The Styles of a Webpage

In the previous lesson, I advised you not to spend too much time trying to memorize HTML tags and attributes. Part of this is because it's easier just to learn as you go in tandem with the DevTools inspector. And part of it is because HTML tags themselves – whether it's <em> for italicized text, <b> for bold_, or even <small> for reduced-size font – do not actually describe what their corresponding elements will look like in the browser.

Instead, web browsers use another language, referred to as CSS, short for Cascading Style Sheets, to determine the visual appearance of HTML elements.

I'll repeat my previous advice: it's not worth memorizing the expansive syntax (CSS is a language, after all). But it is worth knowing the concept, and how to interactively explore and debug it with the Chrome DevTools.

Knowing about CSS isn't particularly essential for the data-programming domain, but it is extremely essential if you intend on publishing any kind of webpage.

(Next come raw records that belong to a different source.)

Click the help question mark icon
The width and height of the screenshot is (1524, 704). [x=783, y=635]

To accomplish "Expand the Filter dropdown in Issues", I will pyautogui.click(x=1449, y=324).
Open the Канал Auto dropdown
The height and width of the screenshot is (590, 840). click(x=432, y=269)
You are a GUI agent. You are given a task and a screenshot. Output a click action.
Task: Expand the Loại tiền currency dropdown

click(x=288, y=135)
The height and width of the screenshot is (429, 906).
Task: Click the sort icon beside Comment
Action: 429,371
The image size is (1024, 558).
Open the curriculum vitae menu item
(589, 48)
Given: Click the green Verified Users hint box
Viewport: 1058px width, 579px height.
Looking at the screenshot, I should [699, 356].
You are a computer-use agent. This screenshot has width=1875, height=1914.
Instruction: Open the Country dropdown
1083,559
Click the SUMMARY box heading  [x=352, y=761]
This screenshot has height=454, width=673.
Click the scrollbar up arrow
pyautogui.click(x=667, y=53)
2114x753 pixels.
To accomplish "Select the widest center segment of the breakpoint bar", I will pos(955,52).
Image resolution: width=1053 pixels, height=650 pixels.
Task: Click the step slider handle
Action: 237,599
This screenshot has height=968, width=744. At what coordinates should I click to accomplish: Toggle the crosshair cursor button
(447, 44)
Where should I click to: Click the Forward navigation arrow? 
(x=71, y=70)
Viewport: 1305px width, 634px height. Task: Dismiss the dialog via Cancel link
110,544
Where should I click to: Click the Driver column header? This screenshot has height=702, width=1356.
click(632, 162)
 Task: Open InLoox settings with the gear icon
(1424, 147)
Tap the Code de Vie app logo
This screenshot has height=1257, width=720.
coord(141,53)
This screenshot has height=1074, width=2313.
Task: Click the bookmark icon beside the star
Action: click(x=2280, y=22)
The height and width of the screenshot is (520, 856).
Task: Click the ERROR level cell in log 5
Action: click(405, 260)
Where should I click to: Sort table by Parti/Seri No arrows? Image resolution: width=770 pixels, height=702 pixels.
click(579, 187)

And for web-scraping tasks, the concept of CSS selectors will be an important takeaway from this lesson.

Introduction to CSS

The CSS syntax, in general, looks something like this:

some_selector{
  some-visual-property: the-value;
  another-visual-property: another-value;
}

The following snippet would render h1 elements (h1 is the tag used for a top-level headline) as green, italicized text using the [Comic Sans font](http://en.wikipedia.org/wiki/Comic_Sans:

h1{
  color: green;
  font-family: "Comic Sans MS";
  font-style: italic;
}

In the snippet above:

  • h1 is the selector
  • color, font-family, and font-style are the properties
  • green, "Comic Sans MS", and italic are the respective values for the given properties

External stylesheets

This style code is usually saved in another file (referred to as an external stylesheet), and a webpage can tell the browser to include that stylesheet via this bit of HTML:

<link rel="stylesheet" href="/path/to/those-styles.css">

There's a lot more to CSS, including what the Cascading part means. For now, it's enough to know that when it comes to web pages, there's a whole other language for defining the look of HTML elements on a page. The fact that these styles can be defined in external files means that there is a separation of concerns, specifically, separating the content of a webpage (the text, the multimedia) from its presentation.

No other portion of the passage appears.